Scottish adults are drinking more alcohol per person than in 2013, according to figures released by NHS Health Scotland. Sales through supermarkets and off-licences increased by 5% between 2013 and 2015,  offsetting the fall seen in on-trade sales.

Alcohol sales in Scotland were also 20% higher than in England and Wales in 2015.

The rise co-incides with a rise in the amount of alcohol sold at below 50p per unit, it added. The amount of beer sold below 50p per unit increased by 11% in the past two years, equivalent to over 30 million bottles.

Dr Mark Robinson, senior public health information manager at NHS Health Scotland said: ”Trends in the price of alcohol sold by supermarkets and off-licences correspond with trends in the volume of alcohol sold by these retailers. Between 2009 and 2013, the average price of alcohol increased and consumption decreased. Since 2013, average price has flattened and consumption has increased.

“Policies that reduce the availability of low priced, high-strength alcohol are the most effective for reducing alcohol-related harms and narrowing health inequalities.”

Scotland’s new public health minister Aileen Campbell also said the figures supported the case for minimum pricing.

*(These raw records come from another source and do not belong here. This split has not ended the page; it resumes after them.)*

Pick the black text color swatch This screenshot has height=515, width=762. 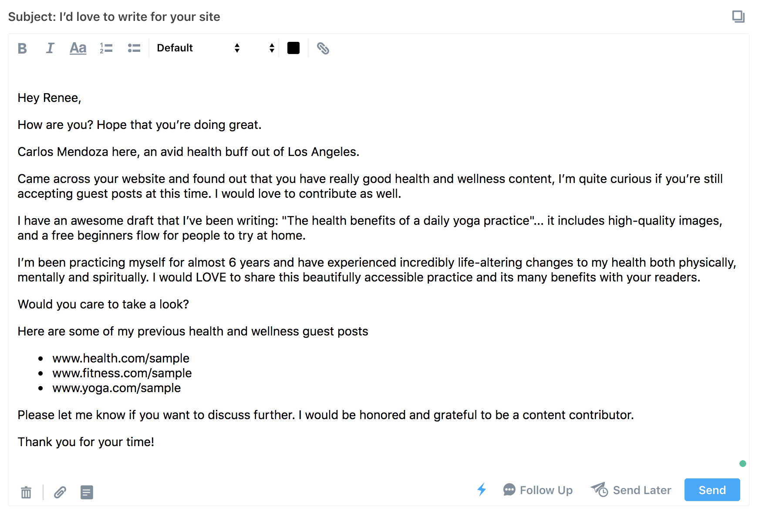(x=293, y=48)
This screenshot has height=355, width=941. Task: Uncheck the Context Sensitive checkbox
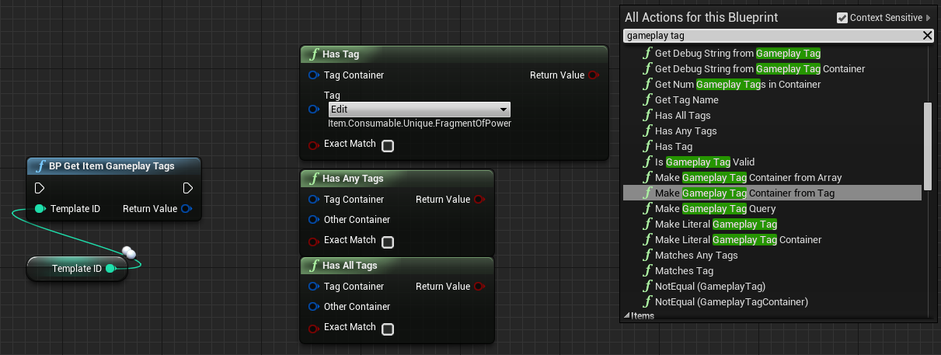(x=842, y=18)
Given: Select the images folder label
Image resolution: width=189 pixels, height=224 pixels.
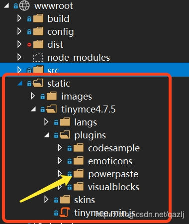Looking at the screenshot, I should pyautogui.click(x=77, y=97).
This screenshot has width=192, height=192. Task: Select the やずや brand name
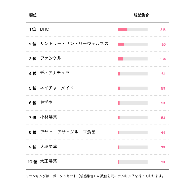click(x=46, y=103)

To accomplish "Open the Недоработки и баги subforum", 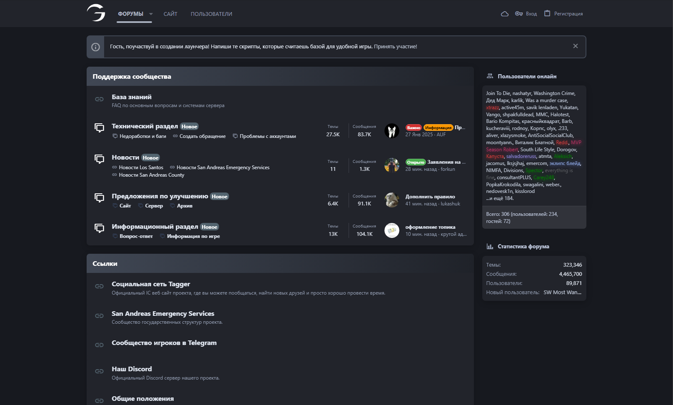I will pyautogui.click(x=142, y=136).
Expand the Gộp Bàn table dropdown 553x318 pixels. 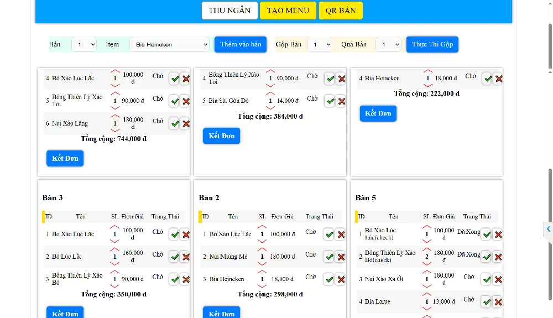click(x=319, y=44)
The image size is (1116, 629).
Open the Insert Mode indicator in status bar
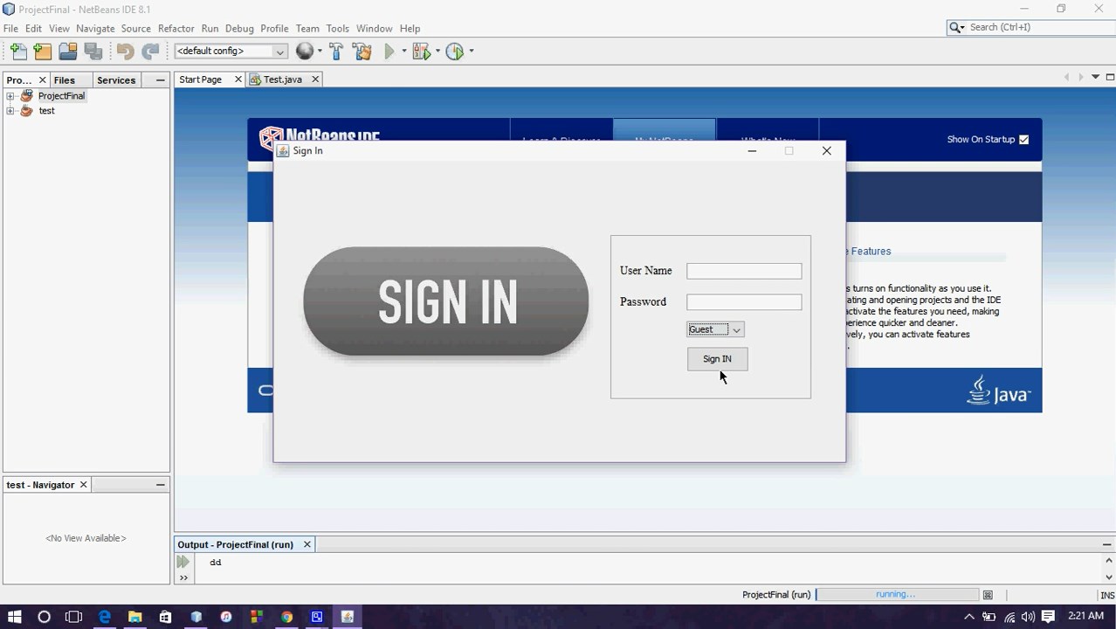point(1105,594)
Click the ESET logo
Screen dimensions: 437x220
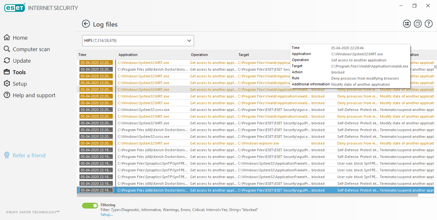click(14, 8)
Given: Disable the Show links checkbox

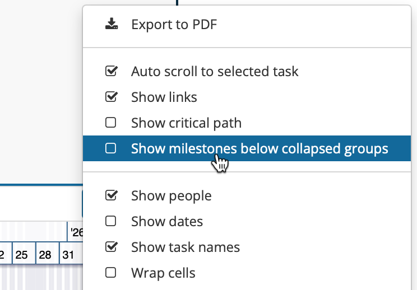Looking at the screenshot, I should (111, 97).
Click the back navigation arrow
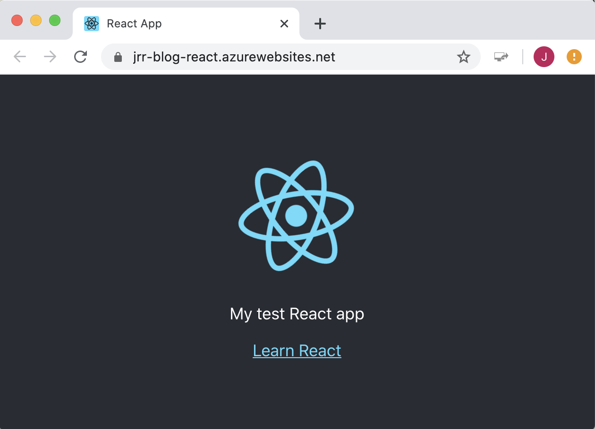The height and width of the screenshot is (429, 595). pyautogui.click(x=20, y=57)
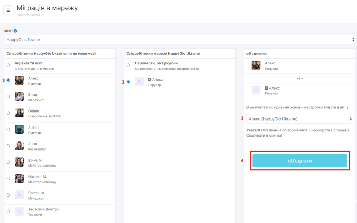Click placeholder avatar of network employee Алекс
Screen dimensions: 357x223
(x=139, y=82)
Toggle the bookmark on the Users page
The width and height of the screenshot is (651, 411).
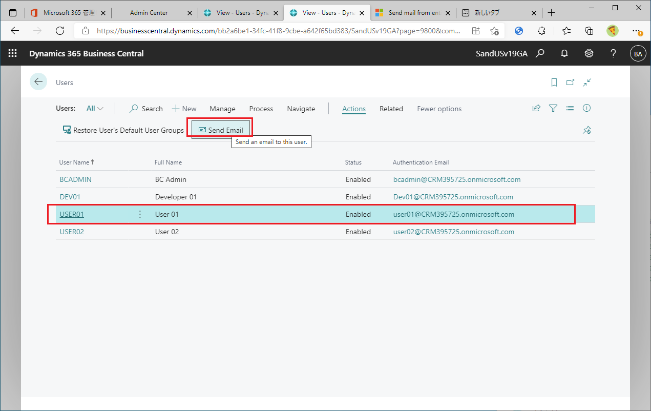click(554, 82)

But John Lee, head of policy and public affairs at the Scottish Grocer’s Federation, hit out at the calls. “It seems as though any movement in alcohol sales figures is used as a call for change, regardless of whether they go up or down!” he told Convenience Store.

“We are not convinced that there is as clear a link between price and consumption that the report suggests. We don’t need more legislation for the alcohol category, our priority and that of our members is to ensure that alcohol is being sold responsibly.”

Scotland passed the Alcohol Minimum Pricing Act in 2012, however it has yet to be implemented. The European Court of Justice said the policy could only be introduced on health grounds under EU law if it was more effective than using general taxation. The case has been returned to Scotland’s civil courts for a final ruling.